In the two short clips below you can see the classifier performance on my target devices: a laptop webcam and my phone’s camera. I’m extremely pleased with how it has worked out.
There is plenty of room for iterative improvements. There are several other things I’d like to be able to do now: do classification from video rather than still images, have a go at pill classification and integrate it all into my existing home healthcare project.
World IBD Day 2023 Update
My prescription medication changed and so did the packaging. The newest box also has 2 stickers (“renew” and “fridge”) on it that I didn’t have when previously training the classifier. Will it still be able to reliably identify it as Imraldi or has the packaging changed too much?
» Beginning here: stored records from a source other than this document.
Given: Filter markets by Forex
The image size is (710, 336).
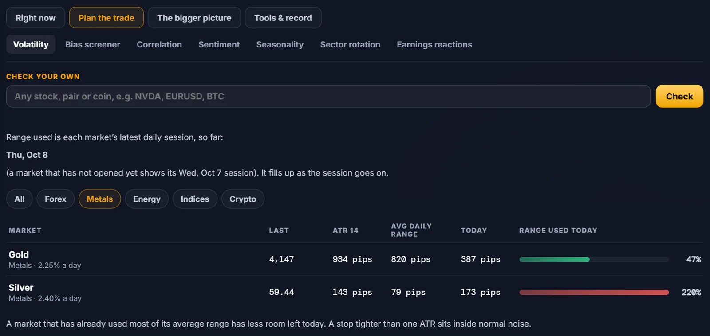Looking at the screenshot, I should tap(55, 199).
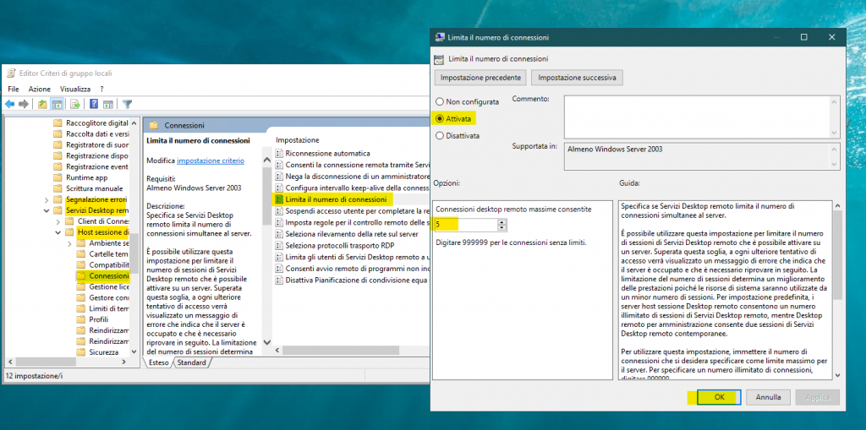
Task: Choose the 'Attivata' radio option
Action: point(439,118)
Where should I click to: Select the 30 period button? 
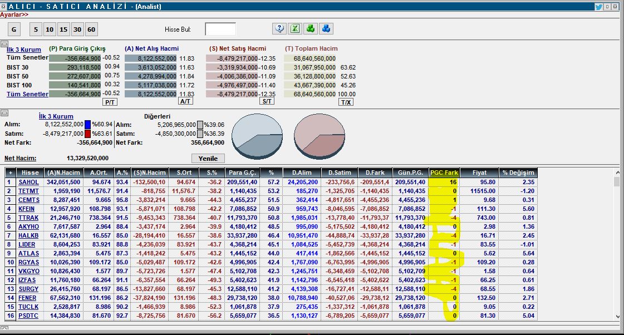77,29
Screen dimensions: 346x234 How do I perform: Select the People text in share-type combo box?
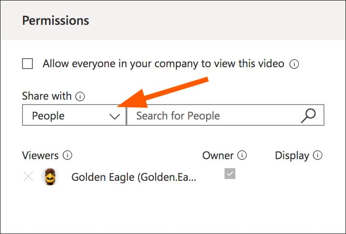48,116
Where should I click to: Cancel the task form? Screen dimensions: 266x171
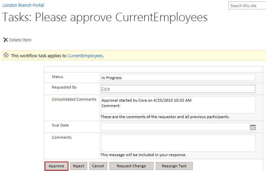pyautogui.click(x=98, y=166)
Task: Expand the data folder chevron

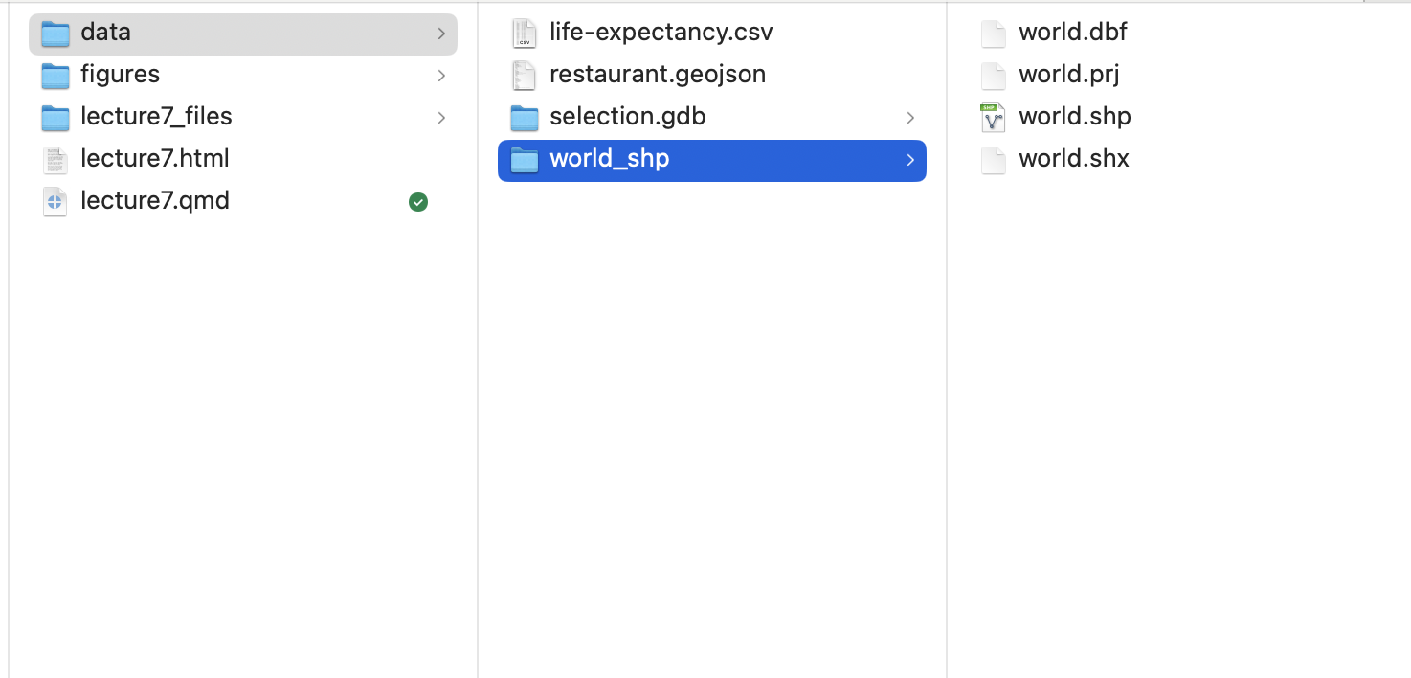Action: [x=441, y=34]
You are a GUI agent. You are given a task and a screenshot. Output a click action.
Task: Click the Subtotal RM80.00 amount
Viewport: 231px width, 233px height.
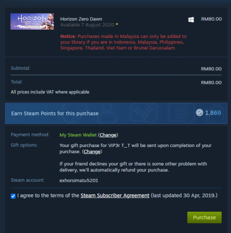[211, 69]
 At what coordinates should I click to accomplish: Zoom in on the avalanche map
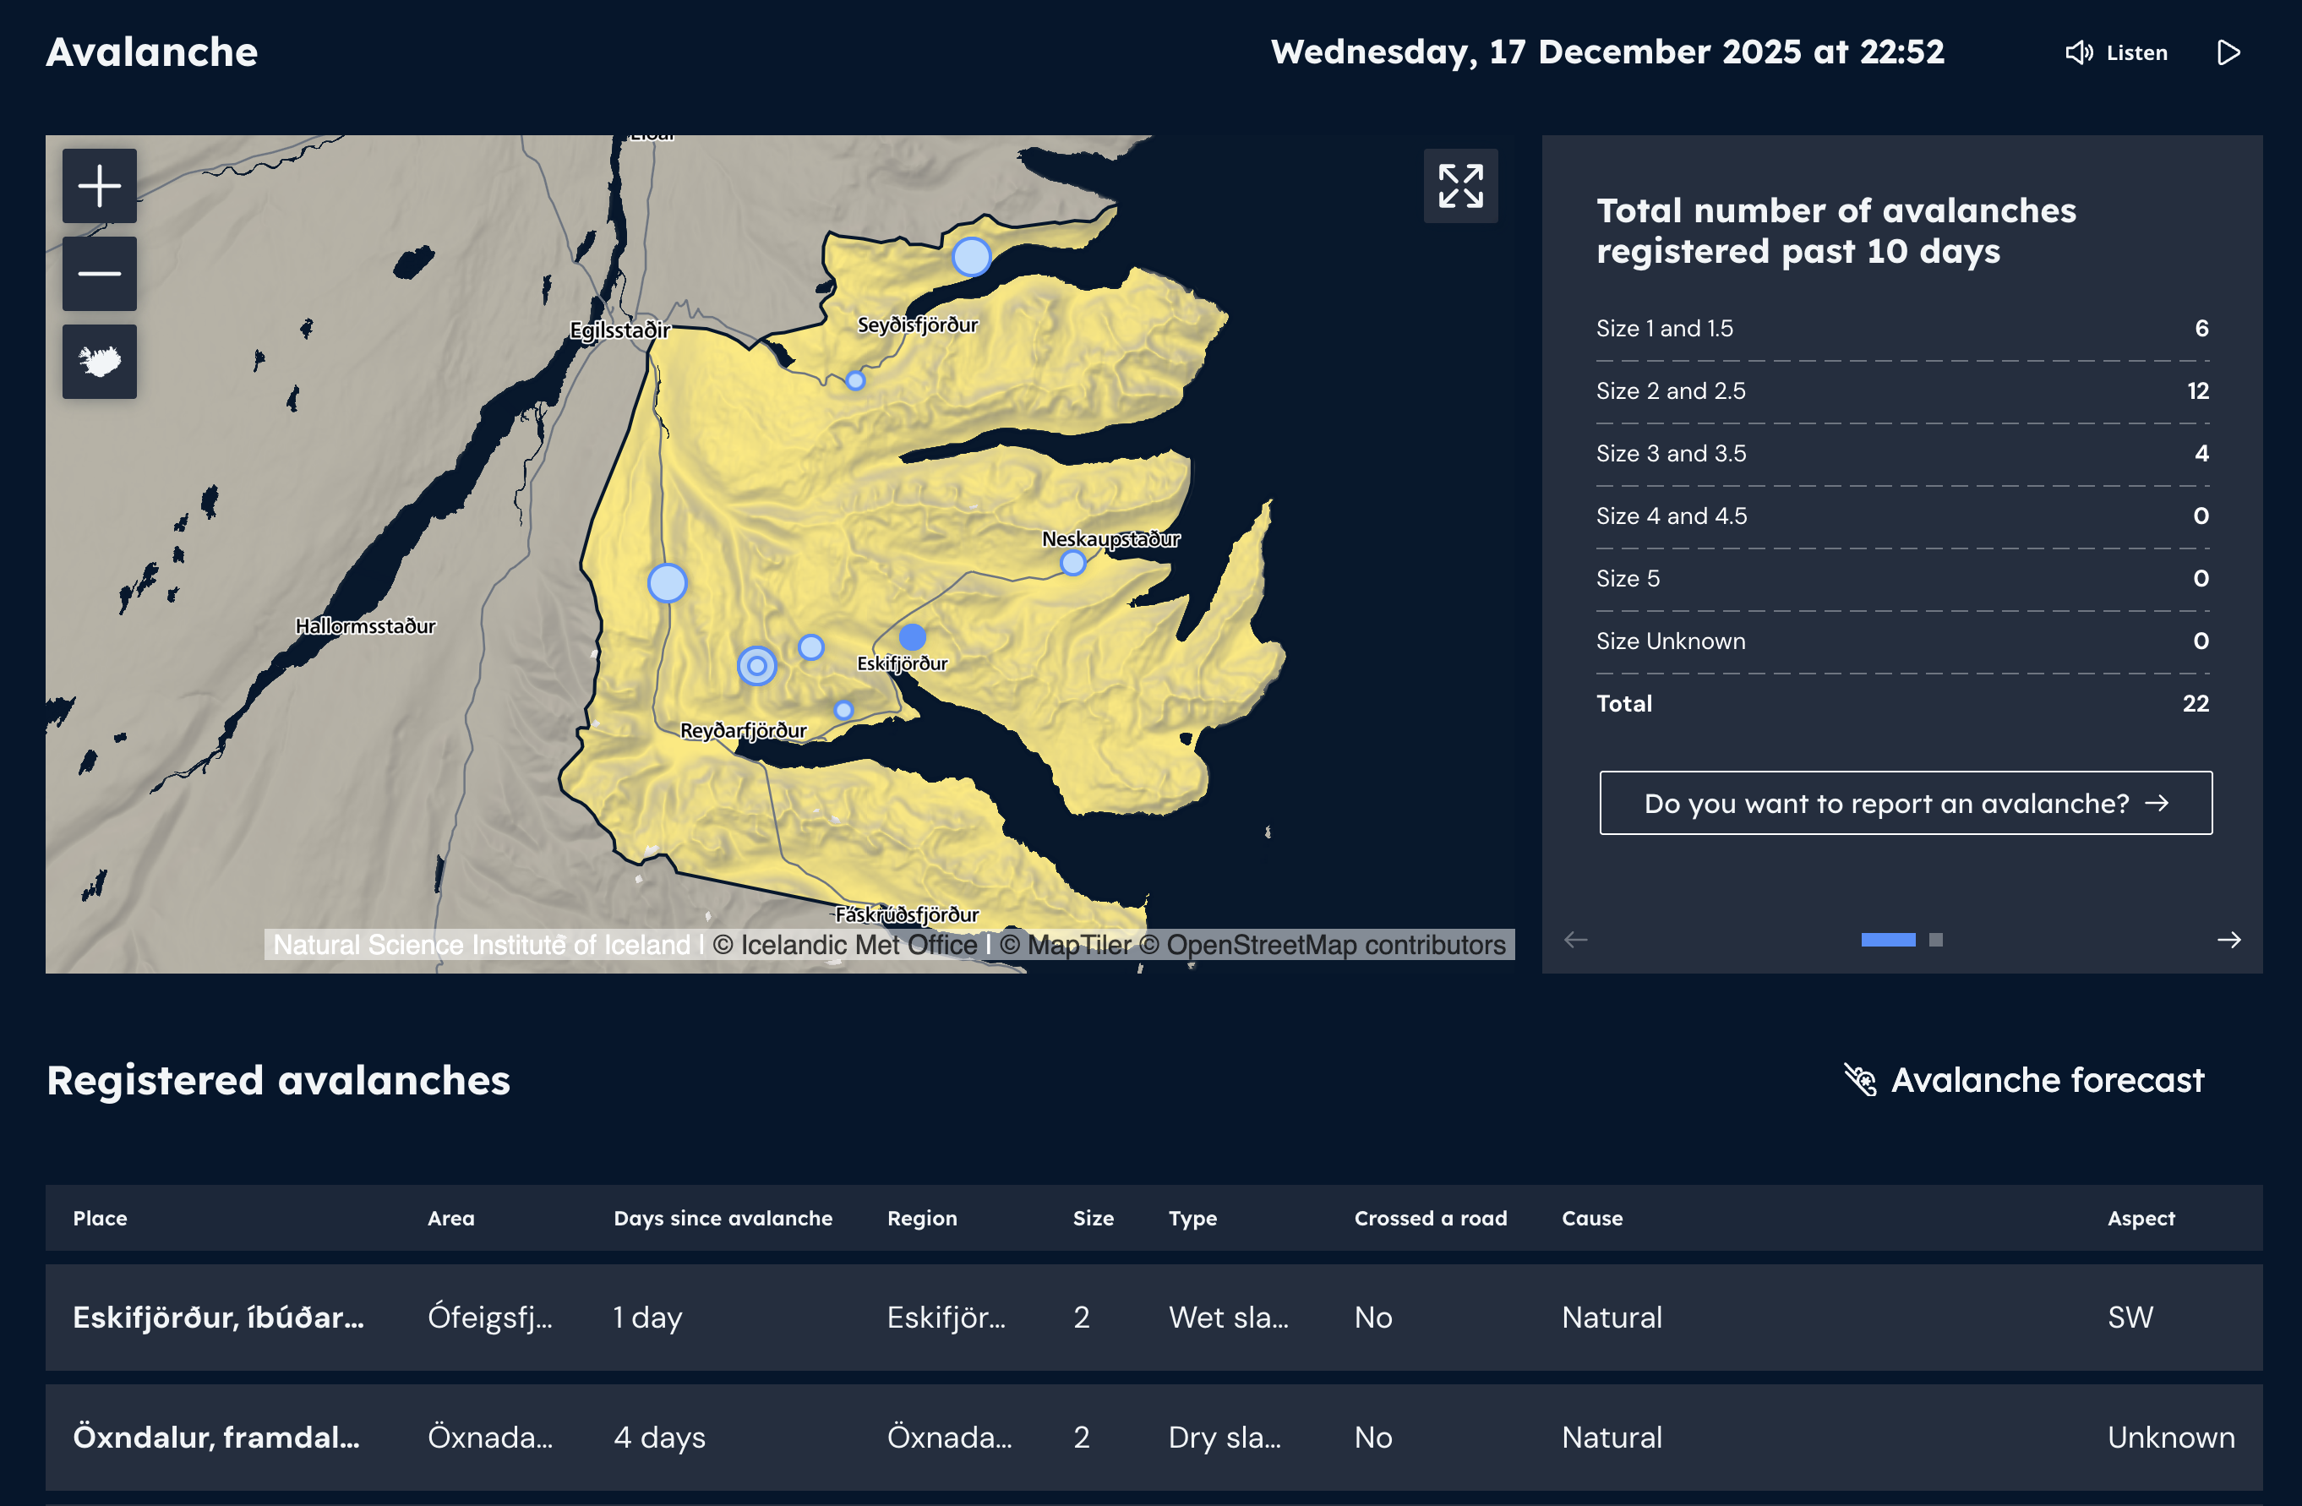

There’s a lot of things that can change without your knowledge and in spite of your best efforts living with chronic illness. Thankfully this was a good change! Injecting with the “old” Imraldi was super double not fun to put it politely. I’d liken it to someone pinching and twisting a lump of skin on the back of your thigh for 10 to 15 seconds. I can’t say I ever sprung out of bed at the delight of injecting myself but not injecting would obviously be worse. I have also tried all the “tips” and “tricks” to reduce the pain like leaving the pen outside the fridge for 30 minutes, put a freezer pack on the injection site to numb it, squeeze the skin together, stretch the skin apart, rub the alcohol swab in a counter-clockwise direction, and hopping on one leg an odd number of times. I might have made those last two up but still nothing ever worked in reducing the pain.
The new stuff is almost painless to inject with (needles are never totally painless!). As it is 0.4ml lighter than the old version I’m guessing, what medical professionals would call, “the stingy stuff” was in that 0.4ml. And good riddance to it!
In 2019 I wrote a post on the EU and WHO guidelines regarding “Medication Adherence”. My issues with “the stingy stuff” would probably fall under 2 – “Therapy” and “Patient” related – of the WHO’s 5 factors that impact your ability as a patient to adhere to your medical treatment.
So how did the classifier do with identifying the new and never seen before Imraldi? Surprisingly well as you can see in the example below taken from my laptop’s webcam.
That’s all folks! Happy World IBD Day 2023 ๐
Some thoughts on fastai so far
fastai’s top-down “teaching the whole game” approach has been really appealing. It is inspired by the idea that when teaching kids to play baseball, they learn by playing baseball rather than each individual part of the game in isolation. As someone who a very long time ago went to lectures about the basics of neural networks that were mostly very dry maths first followed by even dryer MATLAB classes, I much prefer fastai’s way of doings. In the very first lecture you learn how to build an “is it a bird?” classifier and in the second lecture Jeremy shows you how to gather images online, pick different learners and deploy your learner into production.
In my own experience, I have often learned things “better” when I can build and experiment. And now with a basic working prototype under my belt I know I’ll be able to better understand the deeper theory in the later lectures and chapters of the book.